Recently, though, I have read that using a diode is actually detrimental to the relay as it will reduce the lifespan of the relay. When I try to research more about this topic, articles from google seems to be on the contrary, it could be very well be that these articles meant that a diode is better than nothing.

Another point of evidence that contradicts the claims is that automotive relays come in variants that have either a built in diode, or a built in resistor. Articles on google about flyback protection mostly mentions a diode as the go to component, very few of them mentions using a resistor or a resistor/diode combo.

Is it true that using a diode alone is not ideal as a flyback protection against inductive loads? Is it maybe a relay specific thing? I could not understand why a diode is bad for the relay.
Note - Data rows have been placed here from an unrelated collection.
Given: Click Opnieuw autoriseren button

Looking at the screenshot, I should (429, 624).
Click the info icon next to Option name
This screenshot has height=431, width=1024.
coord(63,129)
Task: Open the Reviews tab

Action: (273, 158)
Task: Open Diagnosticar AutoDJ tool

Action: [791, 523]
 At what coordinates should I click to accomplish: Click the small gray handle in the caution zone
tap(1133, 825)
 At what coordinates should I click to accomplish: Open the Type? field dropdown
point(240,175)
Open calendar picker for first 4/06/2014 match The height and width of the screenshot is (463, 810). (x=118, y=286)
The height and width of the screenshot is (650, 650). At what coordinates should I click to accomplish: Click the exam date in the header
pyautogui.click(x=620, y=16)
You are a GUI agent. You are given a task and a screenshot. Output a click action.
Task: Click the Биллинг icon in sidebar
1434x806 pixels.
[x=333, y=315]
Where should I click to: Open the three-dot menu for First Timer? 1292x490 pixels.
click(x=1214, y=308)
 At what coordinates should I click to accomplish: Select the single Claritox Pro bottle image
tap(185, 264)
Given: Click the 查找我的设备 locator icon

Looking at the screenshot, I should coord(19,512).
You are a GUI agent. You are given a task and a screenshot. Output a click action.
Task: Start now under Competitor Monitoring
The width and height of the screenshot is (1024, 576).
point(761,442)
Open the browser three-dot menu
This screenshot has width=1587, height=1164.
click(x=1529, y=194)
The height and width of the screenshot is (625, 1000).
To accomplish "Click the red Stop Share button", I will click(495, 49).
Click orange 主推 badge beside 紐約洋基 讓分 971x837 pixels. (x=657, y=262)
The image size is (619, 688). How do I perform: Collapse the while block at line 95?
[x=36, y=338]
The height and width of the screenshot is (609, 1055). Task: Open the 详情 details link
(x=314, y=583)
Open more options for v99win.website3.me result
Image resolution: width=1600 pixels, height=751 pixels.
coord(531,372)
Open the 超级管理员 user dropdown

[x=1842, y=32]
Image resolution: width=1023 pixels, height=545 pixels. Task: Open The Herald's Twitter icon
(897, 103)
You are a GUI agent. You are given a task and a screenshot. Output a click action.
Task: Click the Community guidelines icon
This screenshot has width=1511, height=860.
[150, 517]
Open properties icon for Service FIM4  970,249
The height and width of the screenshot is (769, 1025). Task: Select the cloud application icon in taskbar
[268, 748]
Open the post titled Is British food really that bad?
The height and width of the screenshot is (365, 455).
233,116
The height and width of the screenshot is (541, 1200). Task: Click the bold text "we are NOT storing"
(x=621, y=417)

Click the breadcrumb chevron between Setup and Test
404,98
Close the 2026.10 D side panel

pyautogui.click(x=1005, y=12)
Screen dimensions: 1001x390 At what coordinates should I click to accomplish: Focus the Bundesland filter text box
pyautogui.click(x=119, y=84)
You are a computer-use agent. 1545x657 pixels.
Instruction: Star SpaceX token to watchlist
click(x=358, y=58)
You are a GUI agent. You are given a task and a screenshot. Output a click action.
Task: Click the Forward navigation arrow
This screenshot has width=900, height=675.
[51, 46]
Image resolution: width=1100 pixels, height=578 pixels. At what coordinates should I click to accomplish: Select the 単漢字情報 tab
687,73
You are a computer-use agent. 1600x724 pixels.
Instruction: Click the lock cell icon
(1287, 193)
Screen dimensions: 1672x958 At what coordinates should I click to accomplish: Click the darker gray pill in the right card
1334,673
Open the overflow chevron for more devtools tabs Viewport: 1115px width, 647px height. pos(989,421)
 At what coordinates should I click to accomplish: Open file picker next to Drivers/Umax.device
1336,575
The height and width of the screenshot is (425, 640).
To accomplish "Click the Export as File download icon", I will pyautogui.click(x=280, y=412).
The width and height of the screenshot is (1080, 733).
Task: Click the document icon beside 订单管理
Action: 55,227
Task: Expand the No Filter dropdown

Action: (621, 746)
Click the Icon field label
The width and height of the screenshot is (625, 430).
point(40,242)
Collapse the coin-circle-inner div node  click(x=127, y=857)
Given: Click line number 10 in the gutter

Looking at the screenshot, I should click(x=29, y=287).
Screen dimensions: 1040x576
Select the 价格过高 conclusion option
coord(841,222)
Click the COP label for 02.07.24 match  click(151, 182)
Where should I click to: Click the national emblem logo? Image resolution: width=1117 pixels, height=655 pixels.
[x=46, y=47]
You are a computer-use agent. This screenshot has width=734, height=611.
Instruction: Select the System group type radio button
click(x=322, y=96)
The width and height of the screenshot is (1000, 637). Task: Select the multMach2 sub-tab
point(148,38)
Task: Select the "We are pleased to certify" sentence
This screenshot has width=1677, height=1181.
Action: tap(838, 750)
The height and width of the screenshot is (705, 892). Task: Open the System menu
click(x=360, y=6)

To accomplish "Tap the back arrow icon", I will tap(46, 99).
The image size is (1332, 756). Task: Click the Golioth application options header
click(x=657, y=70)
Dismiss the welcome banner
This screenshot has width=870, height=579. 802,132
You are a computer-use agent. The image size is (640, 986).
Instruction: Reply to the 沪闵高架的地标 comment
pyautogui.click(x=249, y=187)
I read several white papers and my two cents on the matter is: It would seem that if it were in an ideal world, the best flyback protection is basically a short circuit as the back EMF can be spent on the wires very very quickly, but that would make no sense as there would be no current passing through coil, which makes it meaningless. Having said that, the next best thing is using a resistor as a flyback protection, when the magnetic field of the coil from the relay collapses, the coil basically becomes a current source (voltage source also depending how you look at it) and the energy can be safely dissipated into the wire traces and the resistor (not back through the main power supply and the gate drivers of the coil potentially destroying them).

enter image description here

This has a major drawback, though, as the resistor will always have some power going through it while the relay is on. The diode would have not have this "leakage" problem but my theory where the problem is with a diode: As the back EMF voltage goes below the diode forward voltage, it would be the equivalent of having no flyback while still having a little bit of power left that needs to be dissipated, how this translates to the physical world is the relay would actually take longer to fully release, thus arcing for a longer period of time on the contacts occur, thus destroying them prematurely. This is just my theory though, feel free to correct it.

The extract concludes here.